When going through Hack Reactor, I needed to generate 10 million unique records and supply them to a database.

At first, as a naive approach, I generated data points, added them to an array, and used a method of the DBMS (database management system) to add the entire array to the database. However, this was not sustainable. Sure, it’s simple, but the issue comes from the computer’s (and the program’s) memory.

When data is pushed into an array, it is saved in the computer’s working memory (Random Access Memory, or RAM). This is a finite resource for the computer, and it can quickly be overloaded if you are interested in storing millions of pieces of data in it.

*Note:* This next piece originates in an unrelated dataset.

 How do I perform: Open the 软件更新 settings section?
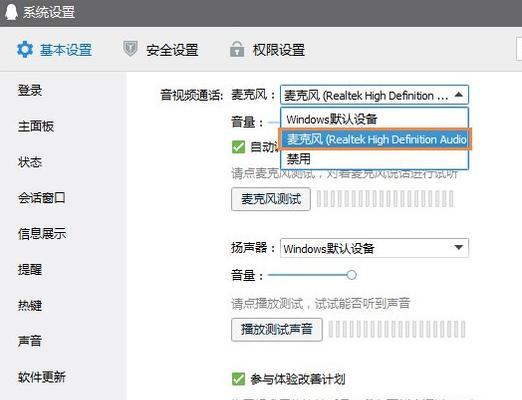[x=42, y=377]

The better approach is to stream the data into a CSV file and handle only small pieces of data at a time.

When you stream data (using something such as fs.createWriteStream), the data is incrementally passed into the file which you have created. It’s kind of like the difference between a bucket and a hose. A bucket holds a lot of water, and when it’s time to get rid of the water, you have to dump it. There’s not really an elegant way to slowly transfer water with a bucket. A hose, on the other hand, works incrementally. It passes water from point A to point B continuously (in a stream, one might say), and no dumping is required.

The computer is working the same way. Pushing all the information into an array will eventually overload your bucket (er…computer) and you’ll have a mess on your hands. Instead, if you use a hose, you have more control over how much water (or, in the case of computers, information) gets passed along. You could even take a short break and bend the hose if things are moving too quickly! And that’s precisely what I ended up doing with my data generation script.

At times when the stream got overloaded, it emits an event called ‘drain’. I took advantage of this and instructed the program to only write data when the stream was not draining. That way, the flow was sure to be productive and useful to the receiver.

Speaking of the receiver, I used a CSV (comma separated values) file to store my data. It’s a bare bones type of file that is pretty self-explanatory. It’s basically a table, but instead of vertical lines, it has commas, and instead of horizontal lines, it has line breaks. Because this file is so flexible and simple, it’s often used to input large amounts of data into a database — perfect for my use case.

All in all, my data generation script in its simplest form ended up taking about 2 1/2 minutes to generate 10 million records and save it to a CSV. Add in about 10 minutes more to copy the data over to my databases, and I had 10 million records available to be requested in under 15 minutes. Pretty cool!

--

--